Spiritual Bypassing: Fit Your Life into Your Practice

People harm others because they believe that what isn’t them can make them happy. People feel harmed by others because they think that what isn’t them can make them unhappy. These are both extreme views. Without them, we would stop harming each other to satisfy our selfish desires.

 

 

By Layman Chushu (The Empty Boat Sangha)

 

“All dependent things
Are like dreams, illusions, bubbles, shadows
Like dew drops, a lightning flash
Contemplate them thus”
– Buddha in the Diamond Sutra

“…by recognizing the ‘dark’ stuff that was there, I could finally experience and own what was ‘light.’ I could really believe the good stuff once I took responsibility for the stuff that didn’t look quite as shiny on the outside. These are the real fruits of spiritual and psychological development.” – Ingrid Clayton in a Beware of Spiritual Bypass

 

I learned a new phrase recently called spiritual bypassing. Is it real? Does it really matter? Was the Buddha a spiritual bypasser?

Spiritual bypassing means that we are using spirituality to ignore our problems. We’re sweeping all that self-loathing, sorrow, and unpaid student loan debt under the rug. It’s closely related to spiritual materialism, which usually involves minimal growth and maximum pride.

I’ve witnessed socially disengaged Buddhists being charged with bypassing by engaged Buddhists. This isn’t totally uncalled for. There is much trouble in the world and it’s the aspiring Bodhisattva’s vow to be of service in any way possible. Whether it’s talking Dharma, defending the environment and oppressed peoples, cleaning up after a natural disaster, or cooking dinner for the family and buying cookies for co-workers. This is all in the realm of the Bodhisattva Vows.

However, the Diamond Sutra teaches us that Bodhisattvas don’t do these things with any perception of doing them. There is no self-centeredness or other-centeredness.

A Bodhisattva doesn’t contribute to a cause because they’re angry or because helping makes them feel good—they do it because it’s natural to them. This is difficult to imagine, isn’t it? It’s like a tree dropping apples that people can collect and eat at their leisure. The tree doesn’t entertain any ideas of giver or given, it is just doing what it does and it’s not concerned about what the plum tree down the road is doing. It’s not growing and dropping apples because people are hungry, it’s doing it to spread seeds.
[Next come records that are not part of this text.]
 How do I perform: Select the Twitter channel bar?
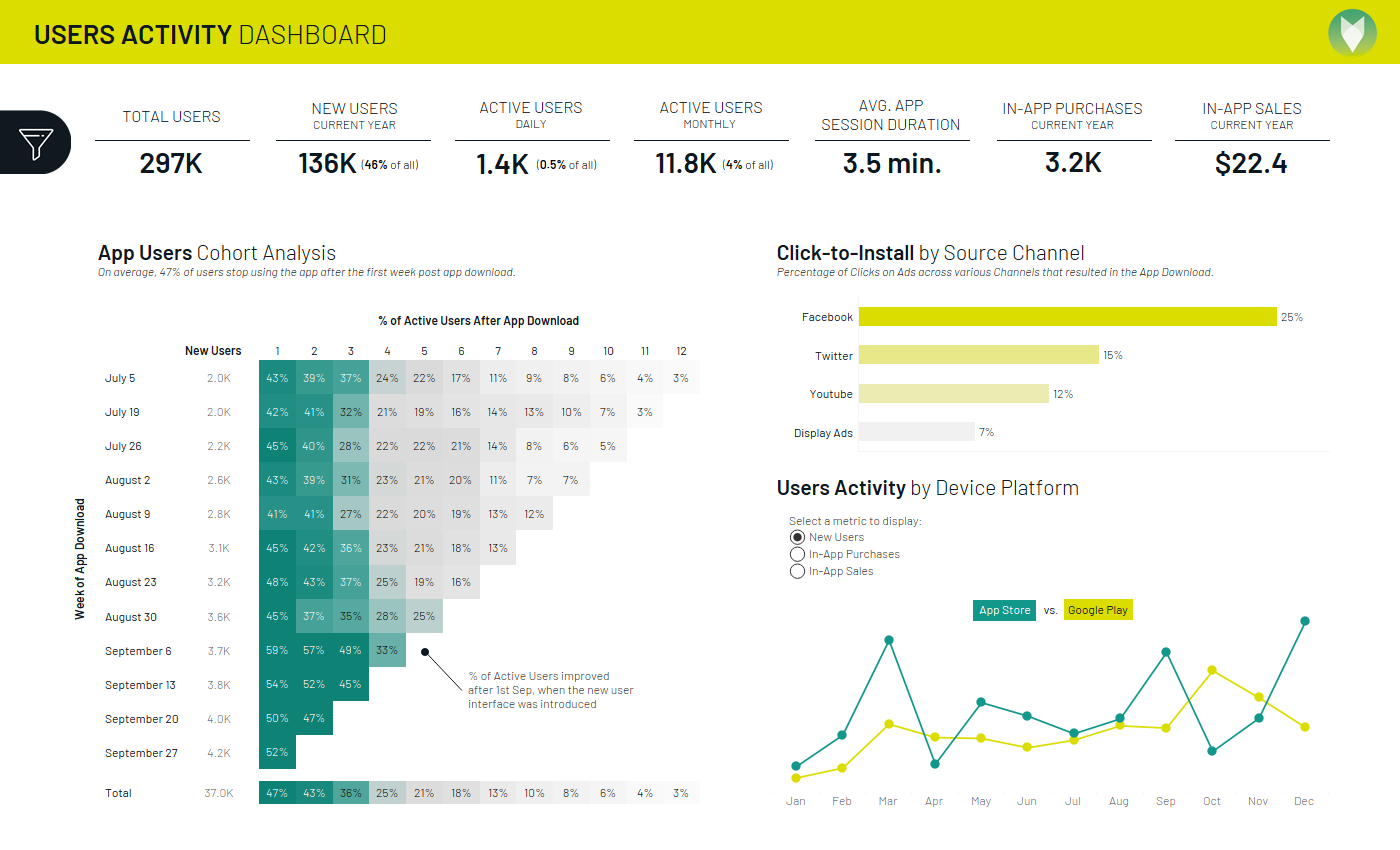979,355
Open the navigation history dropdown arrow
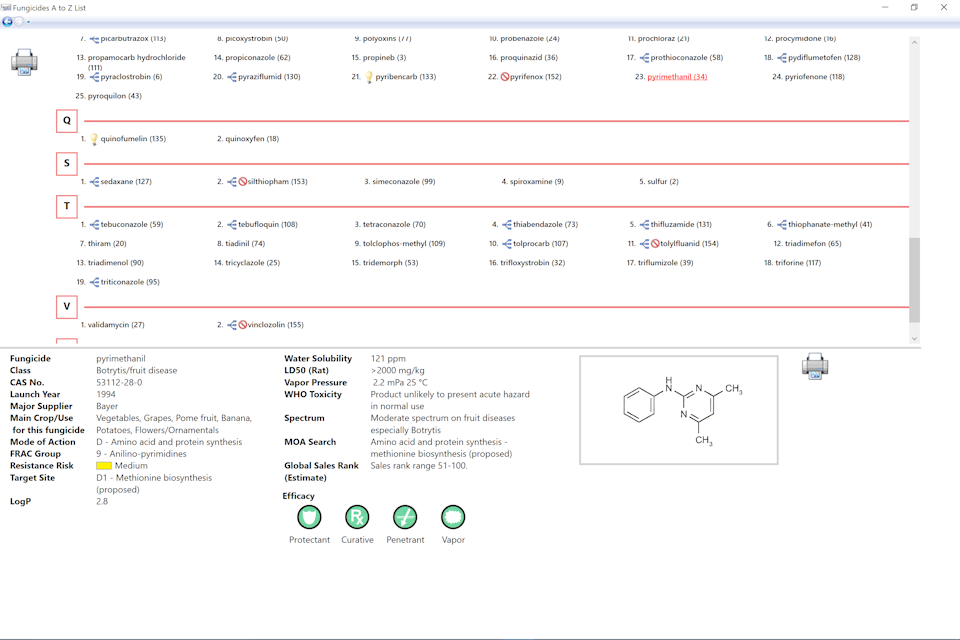The height and width of the screenshot is (640, 960). [x=28, y=21]
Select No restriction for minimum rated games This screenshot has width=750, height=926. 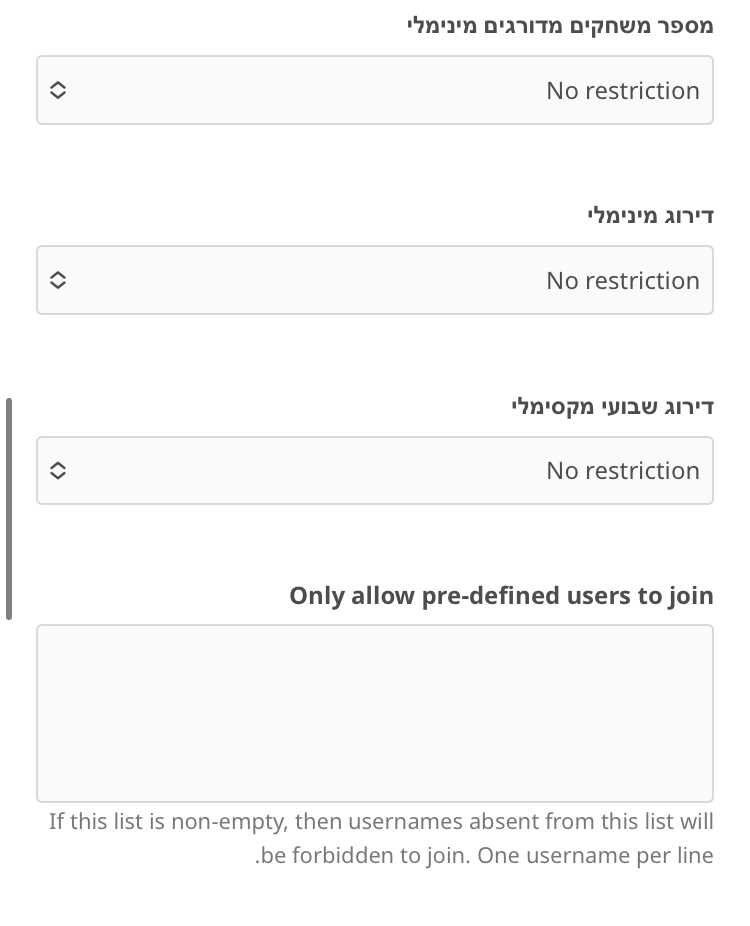pyautogui.click(x=622, y=90)
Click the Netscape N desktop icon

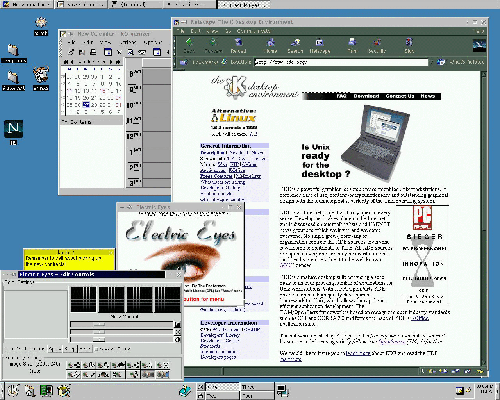click(x=13, y=129)
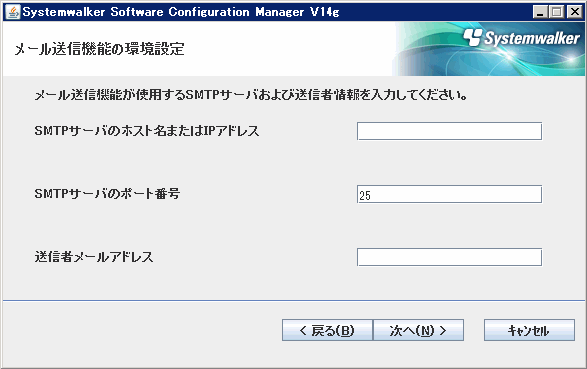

This is the Bodhisattva’s work as well: using kindness to spread the Dharma, because the Dharma is wise kindness. That is our True Self; that is emptiness.

In emptiness, there is no person or personality. No politics, gender, or social class. There is no darkness and no light, no gain or loss, and no coming or going—no personal shadows to overcome, come to terms with, or ignore. That’s the True Self, aka the not-self. Dark and light, gain and loss, coming and going are like hallucinations dependent on the divided, self-centered mind, and the views we build upon them are called delusions.

It’s like how we—from a self-centered perspective—see day and night switching places. But really, it’s always day and always night somewhere on earth. Right now, each hour on the clock is present and accounted for around the globe. It is all times, all of the time. So, whenever we say, “It’s 7:01 in the morning,” we’re only speaking a partial truth dependent on ourselves, on where we are in the whole.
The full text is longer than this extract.